*** Block opens ***

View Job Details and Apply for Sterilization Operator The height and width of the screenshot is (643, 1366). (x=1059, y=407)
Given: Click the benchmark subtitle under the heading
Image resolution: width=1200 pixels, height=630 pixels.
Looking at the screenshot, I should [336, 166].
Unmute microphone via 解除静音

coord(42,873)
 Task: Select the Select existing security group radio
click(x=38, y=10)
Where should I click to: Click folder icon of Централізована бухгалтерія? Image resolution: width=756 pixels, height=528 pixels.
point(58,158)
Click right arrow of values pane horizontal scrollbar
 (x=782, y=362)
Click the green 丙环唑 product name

*** Block closes ***

▶ WHAT YOU SHOULD DO
Please transcribe exactly the line containing "Click right arrow" and every line after it through the end of the records, and nothing else.

▶ OUTPUT OF THE EXERCISE
Click right arrow of values pane horizontal scrollbar
 (x=782, y=362)
Click the green 丙环唑 product name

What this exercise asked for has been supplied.